Tuesday, June 18, 2013

Money & Business

Can High Tech Save Your Life?

It just might: Computer use in hospitals is now linked to lower death rates

By Josh Fischman
Posted 7/24/05

It is just before 1 p.m. on a Friday in late June, and Brenda Coulter is making her rounds. Coulter is an intensive care nurse, and she's checking on a patient coming out of heart-bypass surgery at Aurora St. Luke's Medical Center in Milwaukee. But she's not actually at St. Luke's. She's in a low brick building several miles away, closer to the Milwaukee airport than it is to the hospital. "Hello, how are you? I'm Brenda Coulter, a nurse, just making sure everything's OK," she says into a microphone. On one screen in a bank of five computer monitors in front of her, a man looks up from his bed, his face partly covered by an oxygen mask, and nods his head. "Good," Coulter says. On another screen, the man's heartbeat traces a regular rhythm, up and down, up and down.

This is the Aurora eICU, from which a team of doctors and nurses keeps constant watch on more than 10 intensive care units in four different hospitals spread across eastern Wisconsin. The idea is not to make care more remote. "Actually, the goal is to bring expertise to a patient's bedside faster than we ever could before," says David Rein, the unit's medical director.

Rein is a critical care doctor. Most hospitals have them, as well as nurse specialists like Coulter, and most also have trouble getting them to look at all patients in all ICU s on all different floors. The clinicians aren't sloths. They simply can't be in two--or 10--places at once. That is, unless they're in the eICU. From their workstations, Rein, Coulter, and three other nurses control cameras that can zoom in so tightly they can see capillaries in a patient's eyes. Monitors display vital signs and a patient's electronic chart, which records medications and the time given, notes on their condition, lab test results, and X-rays. Not only can Rein and Coulter spot trouble early; they also can coach nonspecialists in the patient's room about what to do to fix it.

This is one of the more dramatic examples of the "wiring" of America's hospitals, as health systems try to harness information technology to improve the quality and safety of care. A few weeks ago came the first strong evidence that all this gee-whiz high tech can make a difference. A large survey of hospitals identified the "100 Most Wired," and, when compared with other institutions, their patient mortality rate was 7.2 percent lower, on average. That held true no matter the hospital size or whether it was an academic medical center.

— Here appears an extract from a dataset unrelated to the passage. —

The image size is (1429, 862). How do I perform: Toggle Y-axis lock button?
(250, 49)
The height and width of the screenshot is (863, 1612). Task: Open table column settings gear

That has a lot of healthcare researchers excited. While the survey--conducted by Hospitals & Health Networks , a publication of the American Hospital Association--doesn't prove that technology actually causes better patient outcomes, it does show there is a strong connection, says Carolyn Clancy, director of the federal Agency for Healthcare Research and Quality. "Many hospitals are struggling with technology right now, and this survey offers a beacon of hope."

That struggle was highlighted a few months ago in a Journal of the American Medical Association study of "computerized physician order entry." Computer systems had been widely hailed as the big fix for medication-ordering errors (sloppy physician handwriting, obscure abbreviations, etc.) that can kill patients. But the study showed that such systems could actually introduce new errors, such as double dosing, that can be just as bad. "If a system's screens are badly designed, if they don't ensure clear communication between nurses and doctors and pharmacists, they are going to create mistakes," says physician Graham Hughes, vice president for product strategy at IDX, a developer of computer systems for healthcare.